──────── RECORDS FOR THIS EXERCISE
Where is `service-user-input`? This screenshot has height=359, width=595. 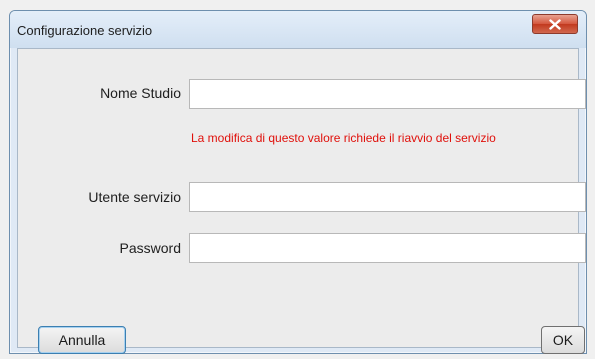 service-user-input is located at coordinates (388, 197).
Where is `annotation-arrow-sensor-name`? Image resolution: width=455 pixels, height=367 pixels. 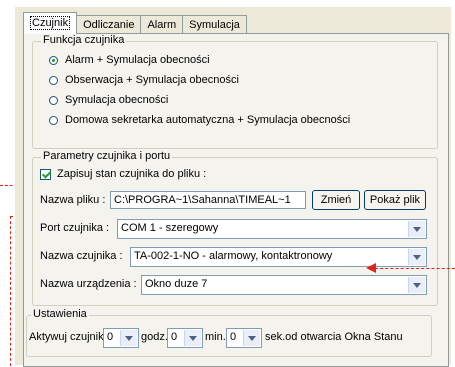
annotation-arrow-sensor-name is located at coordinates (415, 268).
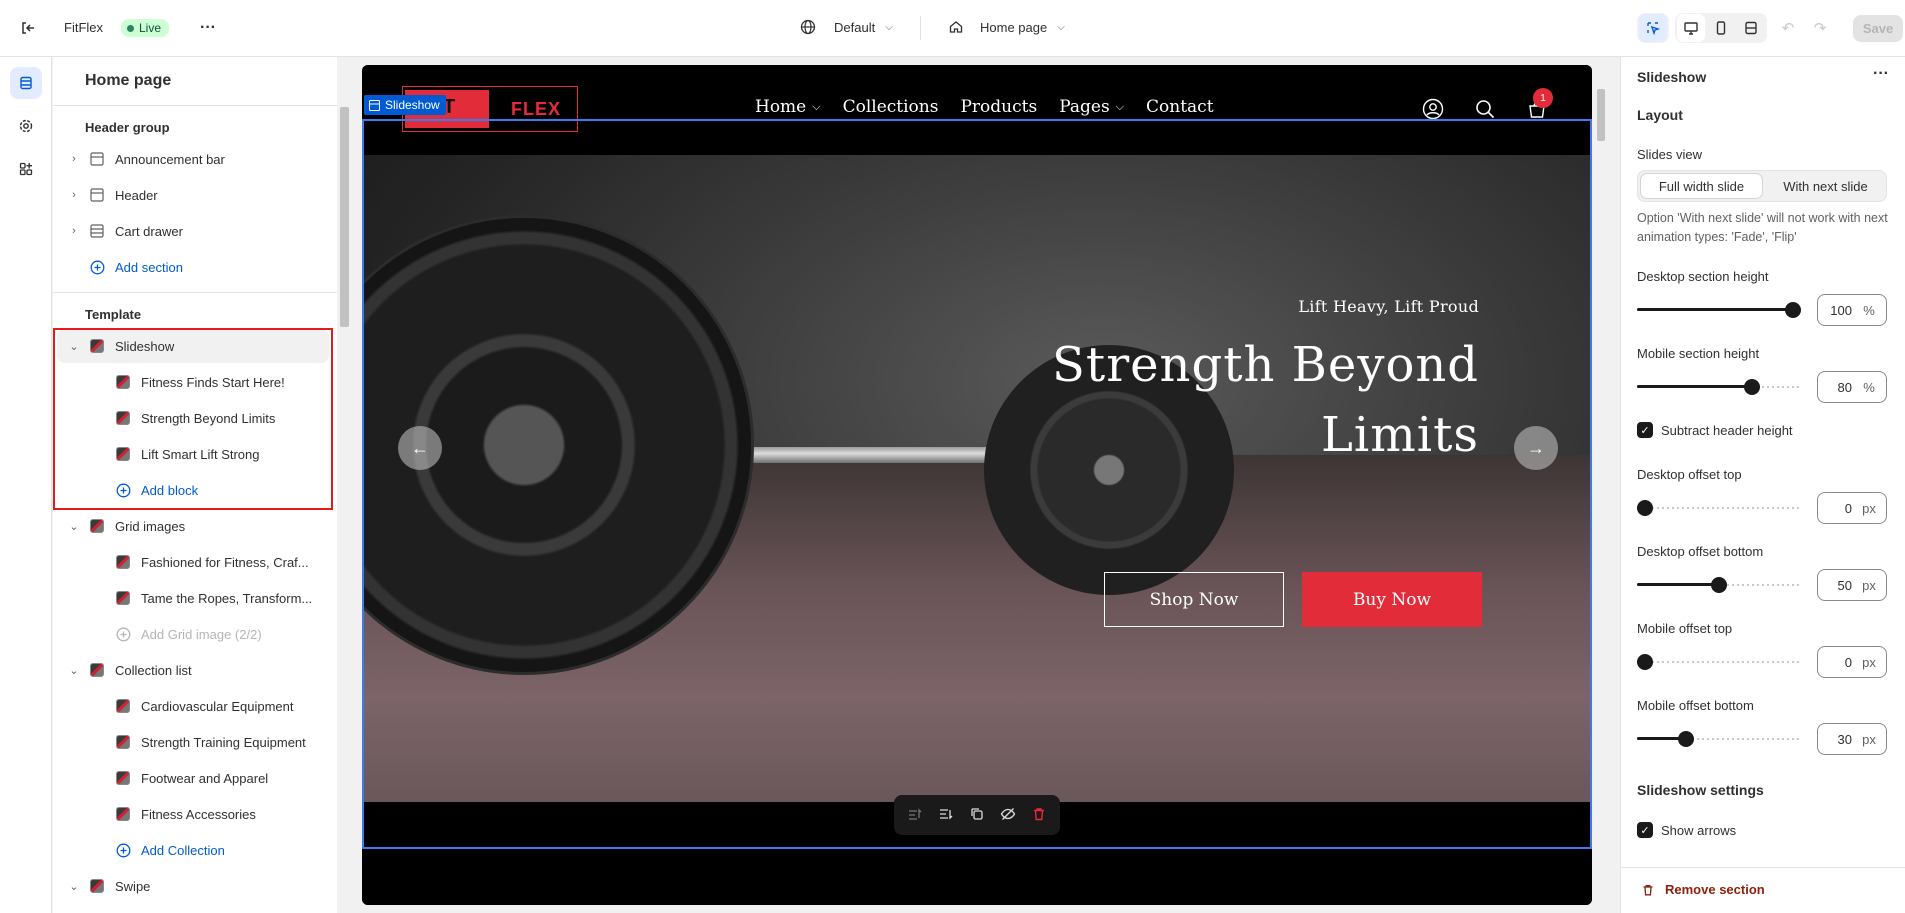  What do you see at coordinates (977, 816) in the screenshot?
I see `duplicate-icon` at bounding box center [977, 816].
────────────────
◆ TASK DESCRIPTION ◆
Reproduce verbatim everything from the line containing "pixels, height=367 pixels." down to the end of the material, both ends included, leaving out the pictures.

◆ SOLUTION FOR THIS EXERCISE ◆
Where is `annotation-arrow-sensor-name`? Image resolution: width=455 pixels, height=367 pixels. 
annotation-arrow-sensor-name is located at coordinates (415, 268).
  What do you see at coordinates (977, 816) in the screenshot?
I see `duplicate-icon` at bounding box center [977, 816].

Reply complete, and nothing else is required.